**THE PROBLEM**
Look at each line of the records and count those with "Standard" in them. Please answer with the count alone.
··· RECORDS SUPPLIED ···
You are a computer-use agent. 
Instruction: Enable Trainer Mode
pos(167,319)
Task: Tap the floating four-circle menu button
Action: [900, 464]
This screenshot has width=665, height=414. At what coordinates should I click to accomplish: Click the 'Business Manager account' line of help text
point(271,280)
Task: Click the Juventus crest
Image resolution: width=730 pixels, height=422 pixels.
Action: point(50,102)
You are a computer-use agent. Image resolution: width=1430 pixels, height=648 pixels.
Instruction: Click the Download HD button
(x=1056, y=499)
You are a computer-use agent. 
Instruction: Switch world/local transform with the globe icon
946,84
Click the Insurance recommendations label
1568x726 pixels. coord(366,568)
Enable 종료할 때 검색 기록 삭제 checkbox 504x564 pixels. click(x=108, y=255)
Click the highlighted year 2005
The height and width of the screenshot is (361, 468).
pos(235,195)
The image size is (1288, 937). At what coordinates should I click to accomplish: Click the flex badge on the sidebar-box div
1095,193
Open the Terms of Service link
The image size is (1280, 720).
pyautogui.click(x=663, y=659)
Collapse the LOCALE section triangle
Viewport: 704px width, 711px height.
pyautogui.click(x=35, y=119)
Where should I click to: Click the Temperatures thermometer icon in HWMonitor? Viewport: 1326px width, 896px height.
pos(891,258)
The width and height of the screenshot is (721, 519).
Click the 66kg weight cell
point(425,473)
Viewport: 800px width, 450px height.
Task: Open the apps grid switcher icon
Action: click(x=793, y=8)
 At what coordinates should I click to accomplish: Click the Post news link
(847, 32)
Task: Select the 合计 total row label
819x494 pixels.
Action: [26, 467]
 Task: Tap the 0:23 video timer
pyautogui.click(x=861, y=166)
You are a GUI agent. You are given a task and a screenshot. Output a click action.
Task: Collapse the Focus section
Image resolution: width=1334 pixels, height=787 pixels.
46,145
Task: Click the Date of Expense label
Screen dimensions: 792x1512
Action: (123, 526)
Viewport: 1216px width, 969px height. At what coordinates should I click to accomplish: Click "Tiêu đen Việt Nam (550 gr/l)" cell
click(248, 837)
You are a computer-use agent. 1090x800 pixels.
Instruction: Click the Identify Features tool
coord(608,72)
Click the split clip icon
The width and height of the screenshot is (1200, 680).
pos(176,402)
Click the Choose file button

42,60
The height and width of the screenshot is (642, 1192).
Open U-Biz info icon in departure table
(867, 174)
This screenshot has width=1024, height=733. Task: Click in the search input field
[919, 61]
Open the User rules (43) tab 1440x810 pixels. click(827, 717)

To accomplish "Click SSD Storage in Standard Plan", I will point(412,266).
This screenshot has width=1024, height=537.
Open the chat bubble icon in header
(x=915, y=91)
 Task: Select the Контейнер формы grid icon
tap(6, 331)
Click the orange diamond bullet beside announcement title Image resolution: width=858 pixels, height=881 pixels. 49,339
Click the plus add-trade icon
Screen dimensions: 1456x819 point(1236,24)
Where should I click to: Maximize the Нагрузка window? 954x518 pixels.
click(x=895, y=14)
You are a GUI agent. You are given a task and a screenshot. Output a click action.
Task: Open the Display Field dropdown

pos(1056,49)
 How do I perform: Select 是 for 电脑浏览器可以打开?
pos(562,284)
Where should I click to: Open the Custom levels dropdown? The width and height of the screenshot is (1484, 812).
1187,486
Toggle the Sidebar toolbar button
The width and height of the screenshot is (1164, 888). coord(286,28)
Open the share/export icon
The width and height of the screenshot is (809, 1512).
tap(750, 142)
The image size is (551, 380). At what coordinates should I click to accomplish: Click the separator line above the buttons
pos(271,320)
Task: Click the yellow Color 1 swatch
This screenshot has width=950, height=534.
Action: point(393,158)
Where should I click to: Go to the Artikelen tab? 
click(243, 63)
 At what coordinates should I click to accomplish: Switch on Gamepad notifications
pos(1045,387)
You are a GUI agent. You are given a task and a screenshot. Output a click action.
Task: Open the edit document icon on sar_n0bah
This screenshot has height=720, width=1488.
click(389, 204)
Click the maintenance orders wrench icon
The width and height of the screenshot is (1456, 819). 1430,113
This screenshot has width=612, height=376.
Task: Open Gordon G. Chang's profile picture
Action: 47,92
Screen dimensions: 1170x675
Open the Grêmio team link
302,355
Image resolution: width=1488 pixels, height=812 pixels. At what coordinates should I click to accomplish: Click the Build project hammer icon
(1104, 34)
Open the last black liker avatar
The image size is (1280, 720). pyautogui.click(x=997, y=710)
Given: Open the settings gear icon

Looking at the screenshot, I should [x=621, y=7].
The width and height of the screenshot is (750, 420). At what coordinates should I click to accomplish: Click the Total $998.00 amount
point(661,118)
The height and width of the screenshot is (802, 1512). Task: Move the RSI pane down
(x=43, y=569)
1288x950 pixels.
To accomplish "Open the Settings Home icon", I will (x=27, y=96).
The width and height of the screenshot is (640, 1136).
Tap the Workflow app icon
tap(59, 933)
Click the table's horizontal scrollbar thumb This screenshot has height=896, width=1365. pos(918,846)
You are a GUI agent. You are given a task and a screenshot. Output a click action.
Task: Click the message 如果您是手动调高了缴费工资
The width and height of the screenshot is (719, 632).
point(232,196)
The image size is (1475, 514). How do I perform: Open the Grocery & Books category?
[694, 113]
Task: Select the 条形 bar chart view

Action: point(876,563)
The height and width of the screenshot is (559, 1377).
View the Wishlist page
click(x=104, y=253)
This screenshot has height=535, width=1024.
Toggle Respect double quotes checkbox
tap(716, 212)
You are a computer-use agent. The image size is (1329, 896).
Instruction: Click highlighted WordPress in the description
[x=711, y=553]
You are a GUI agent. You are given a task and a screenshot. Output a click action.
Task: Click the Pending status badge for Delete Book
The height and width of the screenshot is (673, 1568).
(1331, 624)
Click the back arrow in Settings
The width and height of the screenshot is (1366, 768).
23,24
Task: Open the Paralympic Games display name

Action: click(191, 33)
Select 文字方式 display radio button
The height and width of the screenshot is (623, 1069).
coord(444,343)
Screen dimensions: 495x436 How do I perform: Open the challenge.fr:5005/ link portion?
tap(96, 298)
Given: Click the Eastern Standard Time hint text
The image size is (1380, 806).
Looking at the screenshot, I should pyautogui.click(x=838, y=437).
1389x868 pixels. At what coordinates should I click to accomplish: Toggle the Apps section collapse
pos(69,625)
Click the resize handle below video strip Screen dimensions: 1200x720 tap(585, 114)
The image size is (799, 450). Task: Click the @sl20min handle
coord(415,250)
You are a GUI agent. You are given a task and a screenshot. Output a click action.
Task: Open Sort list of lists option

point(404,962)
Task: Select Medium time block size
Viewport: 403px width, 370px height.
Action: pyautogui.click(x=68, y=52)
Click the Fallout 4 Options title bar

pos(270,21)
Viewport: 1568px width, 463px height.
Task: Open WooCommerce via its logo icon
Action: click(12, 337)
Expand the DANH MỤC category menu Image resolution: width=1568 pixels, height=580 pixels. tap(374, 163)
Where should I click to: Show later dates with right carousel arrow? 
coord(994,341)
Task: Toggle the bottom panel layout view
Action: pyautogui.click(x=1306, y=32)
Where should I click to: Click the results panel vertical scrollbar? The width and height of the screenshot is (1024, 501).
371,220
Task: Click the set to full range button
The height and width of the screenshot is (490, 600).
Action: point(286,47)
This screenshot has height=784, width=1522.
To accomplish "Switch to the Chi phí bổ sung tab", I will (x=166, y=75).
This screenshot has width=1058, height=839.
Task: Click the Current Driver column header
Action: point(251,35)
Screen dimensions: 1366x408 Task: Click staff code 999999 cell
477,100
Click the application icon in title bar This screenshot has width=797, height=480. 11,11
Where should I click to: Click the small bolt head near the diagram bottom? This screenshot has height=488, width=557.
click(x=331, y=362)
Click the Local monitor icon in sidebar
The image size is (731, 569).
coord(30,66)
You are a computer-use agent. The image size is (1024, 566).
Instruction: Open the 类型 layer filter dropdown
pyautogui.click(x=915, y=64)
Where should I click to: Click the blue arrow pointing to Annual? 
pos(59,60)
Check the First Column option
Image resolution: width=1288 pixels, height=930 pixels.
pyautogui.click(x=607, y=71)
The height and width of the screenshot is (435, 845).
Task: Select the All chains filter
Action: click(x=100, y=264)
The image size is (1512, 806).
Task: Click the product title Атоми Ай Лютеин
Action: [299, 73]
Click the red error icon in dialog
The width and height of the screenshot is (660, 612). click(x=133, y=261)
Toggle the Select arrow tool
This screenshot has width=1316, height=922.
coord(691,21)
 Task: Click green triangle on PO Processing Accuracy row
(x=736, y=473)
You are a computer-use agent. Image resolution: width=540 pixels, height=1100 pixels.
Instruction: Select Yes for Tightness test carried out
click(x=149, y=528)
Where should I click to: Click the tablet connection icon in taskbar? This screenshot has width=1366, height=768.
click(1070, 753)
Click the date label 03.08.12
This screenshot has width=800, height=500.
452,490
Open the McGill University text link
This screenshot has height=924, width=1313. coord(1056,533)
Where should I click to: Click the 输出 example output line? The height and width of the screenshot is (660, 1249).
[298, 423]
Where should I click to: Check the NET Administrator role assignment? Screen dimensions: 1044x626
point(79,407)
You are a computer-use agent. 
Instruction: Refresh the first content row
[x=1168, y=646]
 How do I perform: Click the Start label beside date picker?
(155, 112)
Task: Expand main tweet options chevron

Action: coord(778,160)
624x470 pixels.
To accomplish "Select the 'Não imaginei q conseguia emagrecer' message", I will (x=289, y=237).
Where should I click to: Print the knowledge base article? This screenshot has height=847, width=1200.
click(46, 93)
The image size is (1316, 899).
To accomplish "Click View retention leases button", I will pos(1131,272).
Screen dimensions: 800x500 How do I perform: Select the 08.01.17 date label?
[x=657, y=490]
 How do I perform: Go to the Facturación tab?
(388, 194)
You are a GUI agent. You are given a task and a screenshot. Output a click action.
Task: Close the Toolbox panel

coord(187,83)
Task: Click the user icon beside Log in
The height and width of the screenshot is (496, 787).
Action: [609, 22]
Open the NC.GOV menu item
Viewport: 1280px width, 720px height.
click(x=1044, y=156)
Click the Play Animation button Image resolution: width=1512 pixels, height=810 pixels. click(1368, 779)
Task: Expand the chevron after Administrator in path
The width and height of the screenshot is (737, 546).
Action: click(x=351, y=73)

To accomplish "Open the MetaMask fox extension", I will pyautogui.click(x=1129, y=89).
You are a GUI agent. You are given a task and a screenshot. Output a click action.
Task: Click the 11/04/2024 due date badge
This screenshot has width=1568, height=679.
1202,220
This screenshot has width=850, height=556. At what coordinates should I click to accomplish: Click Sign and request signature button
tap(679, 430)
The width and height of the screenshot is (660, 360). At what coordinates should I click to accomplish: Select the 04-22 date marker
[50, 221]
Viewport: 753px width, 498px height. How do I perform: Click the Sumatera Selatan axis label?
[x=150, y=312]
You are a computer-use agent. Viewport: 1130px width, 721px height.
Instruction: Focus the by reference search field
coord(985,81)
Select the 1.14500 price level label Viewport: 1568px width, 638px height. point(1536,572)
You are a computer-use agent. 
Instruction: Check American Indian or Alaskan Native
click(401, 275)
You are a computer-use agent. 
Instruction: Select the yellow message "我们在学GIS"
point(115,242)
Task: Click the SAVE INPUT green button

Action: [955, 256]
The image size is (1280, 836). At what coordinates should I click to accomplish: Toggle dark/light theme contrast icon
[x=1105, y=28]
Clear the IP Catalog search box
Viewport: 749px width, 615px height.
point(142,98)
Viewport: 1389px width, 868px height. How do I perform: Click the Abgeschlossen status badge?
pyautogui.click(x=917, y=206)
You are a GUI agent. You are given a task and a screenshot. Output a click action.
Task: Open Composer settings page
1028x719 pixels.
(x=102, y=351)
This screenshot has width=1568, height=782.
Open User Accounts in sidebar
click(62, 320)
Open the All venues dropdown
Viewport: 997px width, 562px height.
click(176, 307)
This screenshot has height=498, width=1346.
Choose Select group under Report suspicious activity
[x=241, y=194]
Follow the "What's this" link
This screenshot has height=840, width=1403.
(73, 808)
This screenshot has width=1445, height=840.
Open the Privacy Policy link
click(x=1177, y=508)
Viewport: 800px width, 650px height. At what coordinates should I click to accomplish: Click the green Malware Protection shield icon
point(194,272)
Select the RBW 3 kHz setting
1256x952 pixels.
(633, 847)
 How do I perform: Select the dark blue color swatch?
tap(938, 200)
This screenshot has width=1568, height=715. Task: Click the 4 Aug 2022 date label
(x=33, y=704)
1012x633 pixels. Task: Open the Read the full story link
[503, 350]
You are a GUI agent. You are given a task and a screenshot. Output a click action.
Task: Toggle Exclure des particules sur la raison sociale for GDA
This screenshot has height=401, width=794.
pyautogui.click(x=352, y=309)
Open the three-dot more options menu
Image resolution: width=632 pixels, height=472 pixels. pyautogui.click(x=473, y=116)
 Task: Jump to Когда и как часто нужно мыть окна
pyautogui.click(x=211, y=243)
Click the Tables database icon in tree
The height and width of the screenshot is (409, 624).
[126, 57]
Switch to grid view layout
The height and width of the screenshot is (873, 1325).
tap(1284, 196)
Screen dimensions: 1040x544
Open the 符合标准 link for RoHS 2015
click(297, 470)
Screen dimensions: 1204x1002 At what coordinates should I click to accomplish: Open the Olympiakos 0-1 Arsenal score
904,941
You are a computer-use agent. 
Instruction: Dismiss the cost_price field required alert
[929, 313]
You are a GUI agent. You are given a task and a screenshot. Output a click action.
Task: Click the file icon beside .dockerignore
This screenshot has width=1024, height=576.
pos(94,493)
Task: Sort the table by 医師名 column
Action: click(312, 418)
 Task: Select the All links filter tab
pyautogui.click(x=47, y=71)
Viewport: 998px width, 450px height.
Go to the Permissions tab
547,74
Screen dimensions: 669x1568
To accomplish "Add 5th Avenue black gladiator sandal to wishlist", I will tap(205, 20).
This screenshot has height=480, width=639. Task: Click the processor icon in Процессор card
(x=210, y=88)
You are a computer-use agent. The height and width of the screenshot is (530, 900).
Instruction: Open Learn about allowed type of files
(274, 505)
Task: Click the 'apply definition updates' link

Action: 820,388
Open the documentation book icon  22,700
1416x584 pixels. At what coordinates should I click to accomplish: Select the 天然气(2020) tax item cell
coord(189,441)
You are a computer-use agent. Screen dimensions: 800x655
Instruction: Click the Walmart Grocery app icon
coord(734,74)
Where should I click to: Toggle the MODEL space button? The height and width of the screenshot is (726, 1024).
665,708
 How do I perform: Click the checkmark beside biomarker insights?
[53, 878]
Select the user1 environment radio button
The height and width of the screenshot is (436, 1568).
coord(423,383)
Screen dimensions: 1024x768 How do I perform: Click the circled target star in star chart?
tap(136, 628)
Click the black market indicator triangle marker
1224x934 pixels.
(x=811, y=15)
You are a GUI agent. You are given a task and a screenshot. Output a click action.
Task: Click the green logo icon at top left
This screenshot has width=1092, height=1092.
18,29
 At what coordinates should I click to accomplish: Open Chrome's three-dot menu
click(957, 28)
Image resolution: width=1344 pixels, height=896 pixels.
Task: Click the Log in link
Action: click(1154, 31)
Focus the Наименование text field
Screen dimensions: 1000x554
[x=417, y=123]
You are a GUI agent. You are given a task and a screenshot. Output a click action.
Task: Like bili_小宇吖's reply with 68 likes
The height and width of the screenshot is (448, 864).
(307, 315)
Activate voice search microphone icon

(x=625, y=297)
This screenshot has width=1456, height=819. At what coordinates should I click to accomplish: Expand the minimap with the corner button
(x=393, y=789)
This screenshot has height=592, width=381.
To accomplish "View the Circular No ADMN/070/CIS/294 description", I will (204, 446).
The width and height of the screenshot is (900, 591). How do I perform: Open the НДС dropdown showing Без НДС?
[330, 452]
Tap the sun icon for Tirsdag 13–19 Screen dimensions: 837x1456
···
**TASK RESPONSE**
2